• PROBLEM REQUIREMENTS:
For every line in the records that has the word "label", make a copy.

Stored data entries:
*** Begin section ***
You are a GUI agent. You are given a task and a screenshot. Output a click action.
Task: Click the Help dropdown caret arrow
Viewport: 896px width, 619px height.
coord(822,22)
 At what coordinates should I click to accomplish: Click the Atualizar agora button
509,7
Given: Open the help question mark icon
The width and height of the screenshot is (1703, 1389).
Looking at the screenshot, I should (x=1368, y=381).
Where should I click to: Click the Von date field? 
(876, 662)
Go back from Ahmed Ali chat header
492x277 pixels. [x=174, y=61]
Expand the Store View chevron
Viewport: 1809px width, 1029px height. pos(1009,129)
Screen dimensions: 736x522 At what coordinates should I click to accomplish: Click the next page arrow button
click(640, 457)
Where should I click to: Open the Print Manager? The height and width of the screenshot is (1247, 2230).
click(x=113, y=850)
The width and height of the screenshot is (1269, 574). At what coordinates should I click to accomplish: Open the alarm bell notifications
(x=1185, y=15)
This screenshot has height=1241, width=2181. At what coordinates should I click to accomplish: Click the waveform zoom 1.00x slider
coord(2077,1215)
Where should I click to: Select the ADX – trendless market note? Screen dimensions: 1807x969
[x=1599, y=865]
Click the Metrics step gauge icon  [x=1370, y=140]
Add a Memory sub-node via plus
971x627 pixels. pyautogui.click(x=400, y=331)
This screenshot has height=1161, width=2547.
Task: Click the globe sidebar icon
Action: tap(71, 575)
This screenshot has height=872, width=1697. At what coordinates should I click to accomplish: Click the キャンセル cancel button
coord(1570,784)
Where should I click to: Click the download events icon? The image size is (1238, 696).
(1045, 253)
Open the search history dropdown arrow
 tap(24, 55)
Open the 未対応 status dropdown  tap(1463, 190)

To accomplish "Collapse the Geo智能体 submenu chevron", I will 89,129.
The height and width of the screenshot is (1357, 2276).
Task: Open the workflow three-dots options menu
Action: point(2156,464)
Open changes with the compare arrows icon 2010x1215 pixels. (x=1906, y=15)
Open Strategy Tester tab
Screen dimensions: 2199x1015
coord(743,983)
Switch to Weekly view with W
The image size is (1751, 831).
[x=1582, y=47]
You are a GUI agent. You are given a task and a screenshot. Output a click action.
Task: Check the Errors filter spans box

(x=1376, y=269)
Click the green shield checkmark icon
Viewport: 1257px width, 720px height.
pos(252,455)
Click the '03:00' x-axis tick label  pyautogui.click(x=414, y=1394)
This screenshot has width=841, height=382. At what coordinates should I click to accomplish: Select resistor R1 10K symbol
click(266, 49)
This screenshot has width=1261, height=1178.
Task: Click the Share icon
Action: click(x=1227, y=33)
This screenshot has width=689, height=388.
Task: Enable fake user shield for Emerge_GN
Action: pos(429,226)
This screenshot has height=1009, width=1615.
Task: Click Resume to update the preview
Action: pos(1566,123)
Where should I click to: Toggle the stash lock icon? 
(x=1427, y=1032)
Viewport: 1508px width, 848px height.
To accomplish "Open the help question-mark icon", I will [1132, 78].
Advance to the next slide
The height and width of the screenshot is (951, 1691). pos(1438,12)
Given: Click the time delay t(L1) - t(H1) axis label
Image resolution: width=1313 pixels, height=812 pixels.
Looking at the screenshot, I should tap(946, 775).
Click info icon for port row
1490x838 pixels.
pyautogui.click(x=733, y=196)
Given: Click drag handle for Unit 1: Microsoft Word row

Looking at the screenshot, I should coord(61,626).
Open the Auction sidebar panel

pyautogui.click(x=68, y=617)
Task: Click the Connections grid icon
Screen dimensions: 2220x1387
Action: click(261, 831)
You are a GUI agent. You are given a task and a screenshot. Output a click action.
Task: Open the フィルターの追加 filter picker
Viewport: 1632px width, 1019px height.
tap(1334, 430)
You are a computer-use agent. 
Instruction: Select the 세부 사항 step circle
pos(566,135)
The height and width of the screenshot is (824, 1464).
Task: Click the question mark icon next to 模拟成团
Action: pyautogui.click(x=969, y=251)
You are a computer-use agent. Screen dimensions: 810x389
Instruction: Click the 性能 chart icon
*** End section ***
• FINAL ANSWER:
Click the '03:00' x-axis tick label  pyautogui.click(x=414, y=1394)
Given: Click the time delay t(L1) - t(H1) axis label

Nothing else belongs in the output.